Tot M(o) S(is) : Thoumosis
 

     Je n'ai de hiéroglyphes qu'une connaissance qui ne dépasse pas cette simple évocation. Je reste quand même surpris par la lecture de nombreuses traductions où le mot " Dieu " figure au singulier. Je pense en particulier à des textes où "un père incite son fils à honorer Dieu ", au singulier et non pas "son dieu ". J'aimerais bien que quelque spécialiste se penche sur la question et éclaircisse cela pour nous. Existe-il, dans l'égyptien ancien un mot, une suite de symboles pouvait se traduire par " Dieu " au singulier, dans une consonance qui me semble bien teintée de monothéisme ?

    Il ne faut pas oublier que lorsque Champollion fut enfin subventionné pour aller en Egypte recueillir in situ les écrits dont il venait de découvrir le sens on lui demanda de s'engager à garder secret tout écrit qu'il trouverait et qui contredirait des écrits bibliques ( et nous étions en 1830 ! ). Il mourut deux ans après son retour d’Égypte, en ayant respecté la parole donnée.

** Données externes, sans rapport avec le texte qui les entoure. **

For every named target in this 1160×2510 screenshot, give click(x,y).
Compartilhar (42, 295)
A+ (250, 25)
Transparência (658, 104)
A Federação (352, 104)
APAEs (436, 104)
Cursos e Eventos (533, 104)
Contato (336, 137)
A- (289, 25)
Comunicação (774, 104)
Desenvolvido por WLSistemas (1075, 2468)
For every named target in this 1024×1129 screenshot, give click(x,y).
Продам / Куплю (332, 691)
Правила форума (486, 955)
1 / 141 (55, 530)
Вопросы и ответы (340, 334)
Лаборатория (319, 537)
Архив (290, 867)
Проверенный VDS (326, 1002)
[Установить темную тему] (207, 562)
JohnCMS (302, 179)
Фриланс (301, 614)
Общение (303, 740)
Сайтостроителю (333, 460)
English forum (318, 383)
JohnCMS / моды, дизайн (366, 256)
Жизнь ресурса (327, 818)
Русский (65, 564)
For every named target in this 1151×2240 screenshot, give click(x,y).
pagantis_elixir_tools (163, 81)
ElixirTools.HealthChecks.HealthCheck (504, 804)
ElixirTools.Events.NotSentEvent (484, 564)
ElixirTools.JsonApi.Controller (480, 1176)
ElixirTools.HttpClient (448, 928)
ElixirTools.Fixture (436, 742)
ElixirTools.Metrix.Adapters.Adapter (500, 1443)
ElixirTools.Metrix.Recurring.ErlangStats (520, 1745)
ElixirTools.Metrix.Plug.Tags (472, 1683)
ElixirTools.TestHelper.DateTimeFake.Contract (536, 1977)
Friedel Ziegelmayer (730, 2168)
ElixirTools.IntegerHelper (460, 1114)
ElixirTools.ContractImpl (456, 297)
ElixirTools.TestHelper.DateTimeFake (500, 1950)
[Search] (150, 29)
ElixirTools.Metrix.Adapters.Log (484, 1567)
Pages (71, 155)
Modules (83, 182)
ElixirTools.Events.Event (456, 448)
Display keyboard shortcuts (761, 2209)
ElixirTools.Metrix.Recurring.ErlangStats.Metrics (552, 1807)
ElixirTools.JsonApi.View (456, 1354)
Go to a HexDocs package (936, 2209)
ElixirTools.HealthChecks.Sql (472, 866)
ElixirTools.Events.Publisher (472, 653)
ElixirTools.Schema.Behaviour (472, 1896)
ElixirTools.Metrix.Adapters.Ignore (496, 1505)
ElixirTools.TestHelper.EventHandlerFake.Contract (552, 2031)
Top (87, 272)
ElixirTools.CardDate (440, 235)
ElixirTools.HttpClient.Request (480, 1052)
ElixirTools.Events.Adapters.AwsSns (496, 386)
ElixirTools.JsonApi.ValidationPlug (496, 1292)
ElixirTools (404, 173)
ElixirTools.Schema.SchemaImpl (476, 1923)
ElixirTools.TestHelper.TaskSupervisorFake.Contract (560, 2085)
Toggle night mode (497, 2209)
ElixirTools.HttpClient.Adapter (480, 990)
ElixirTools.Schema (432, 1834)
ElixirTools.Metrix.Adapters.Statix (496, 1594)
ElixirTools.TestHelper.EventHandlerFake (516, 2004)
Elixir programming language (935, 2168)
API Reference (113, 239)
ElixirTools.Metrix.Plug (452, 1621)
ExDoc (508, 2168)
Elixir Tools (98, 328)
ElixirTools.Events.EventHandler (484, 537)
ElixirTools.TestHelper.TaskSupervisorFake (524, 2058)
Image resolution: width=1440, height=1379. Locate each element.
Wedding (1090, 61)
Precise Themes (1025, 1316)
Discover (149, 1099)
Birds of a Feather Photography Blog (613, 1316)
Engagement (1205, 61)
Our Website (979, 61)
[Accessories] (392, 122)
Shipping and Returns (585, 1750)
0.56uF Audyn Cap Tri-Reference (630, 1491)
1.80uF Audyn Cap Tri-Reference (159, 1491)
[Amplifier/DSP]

     J'ai récemment lu un ouvrage de Chantal Desroches-Noblecourt qui traite de la façon dont les animaux apparaissent dans l'iconographie ou les textes égyptiens. A la fin de l'ouvrage elle s'envole, quelque sorte, disant "allez, je me lance" et elle expose l'idée selon laquelle la pensée chrétienne était déjà en germe dans la religiosité égyptienne. Ça n'est pas forcément stupide au sens où ces écrits prônent parfois une attitude de tolérance peu en vogue à l'époque. Ceci étant, on aimerait bien voir un érudit éplucher ces textes, présenter leurs sources. Il ne paraît pas impossible qu'on travaille sur de vieilles traduction qui ne sont dés lors pas remises en cause et qui pourraient charrier avec elles des distorsions liées à des empreintes d'essence religieuse. Tous les historiens, tous les égyptologues travaillent-ils sur les textes originaux ? Maîtrisent-ils tous parfaitement l'écriture hiéroglyphique ?

    Je repense au texte d'Hérodote, cité plus haut. J'ai fait un peu de Grec jadis et j'ai été jusqu'à racheter le volumineux dictionnaire Grec-Français Bailly pour explorer tous les sens possibles des mots importants dans ce textes. Il ressort de cette analyse qu'il n'y a pas une traduction unique d'un texte ancien mais un éventail de traductions possibles, plus ou moins serré. Je signale par exemple que l'Arabe est une langue "qui se déploie largement", où par exemple les sourates du Coran peuvent faire l'objet de traduction très distantes, dans nos langues occidentales. La correspondance langue à langue n'est pas bi-univoque.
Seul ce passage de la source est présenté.